Tag Archives: Chris Kimsey

Rocks In The Attic #455: The Rolling Stones – ‘Undercover’ (1983)

RITA#455The Rolling Stones’ website claims that Undercover opens ‘with the epic Undercover Of The Night, every bit as political and experimental in sound and lyrics as Sympathy For The Devil’. This just proves that if the critics aren’t saying it, then make up your own plaudits. I’m on the fence myself. I know that it isn’t in the same league as Sympathy For The Devil – that’s a given – but I’m on the fence as to whether it’s any good or not.

On the one hand you have a band, now in their collective forties, trying their damndest to sound contemporary in the wake of the rise of the MTV generation. On the other hand you have a song that just…isn’t very good. The hook isn’t in a guitar riff, a melody line, or a catchy chorus; it’s in the production of the song. And who’s that down to? Mick? Maybe. Keith? Surely not. This has to be down to producer Chris Kimsey – the band’s former recording engineer, and the first outside producer that they had worked with since they parted ways with Jimmy Miller a decade earlier.

The album is also notable for being the starting point for Mick and Keith’s animosity that would see them bickering throughout the rest of the 1980s. No wonder they fell out. The record doesn’t sound like the Rolling Stones of old – and blues purist Richards evidently took a dislike to their fancy new sound. Maybe the Stones had to do this to stay alive though. Perhaps if Jagger hadn’t pushed the band into reinventing themselves, they might have split around this time.

Some might say that splitting up at this point would have been a good thing – they definitely didn’t record any more timeless rockers after this (the thirty-five year old Start Me Up from 1981’s predecessor Tattoo You was probably their last truly great song), but the jury’s still out.

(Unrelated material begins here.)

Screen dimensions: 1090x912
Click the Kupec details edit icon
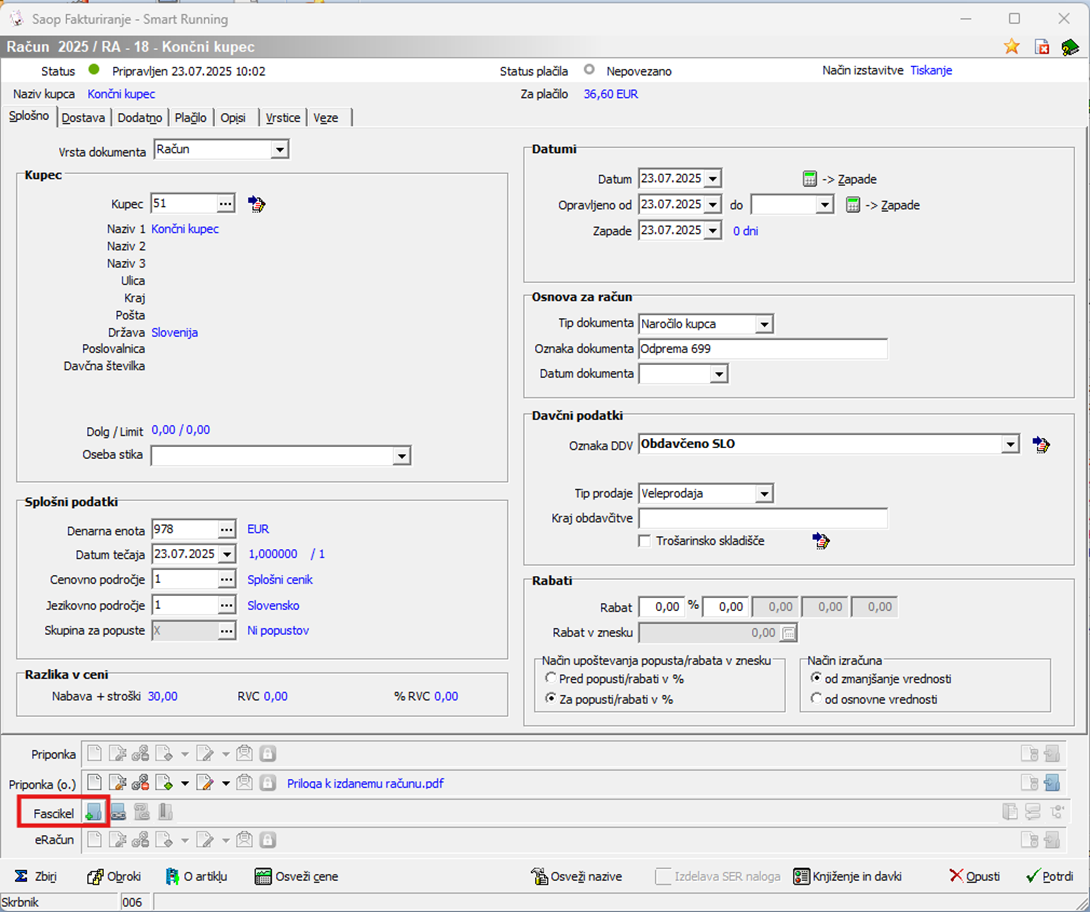click(x=257, y=204)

I’m not ignorant of the fact that they’ve very much in the pattern of retreading old ground by this record –  album closer It Must Be Hell might be a good song, one of the strongest on the album, but it’s just a mixture of Start Me Up and Honky Tonk Women.

I have to admit I’ve liked some of their more recent material though – Love Is Strong and You Got Me Rocking from 1994’s Voodoo Lounge was a particularly strong return to form, and they’re still providing a lot of joy to people by touring around the world every five or six years.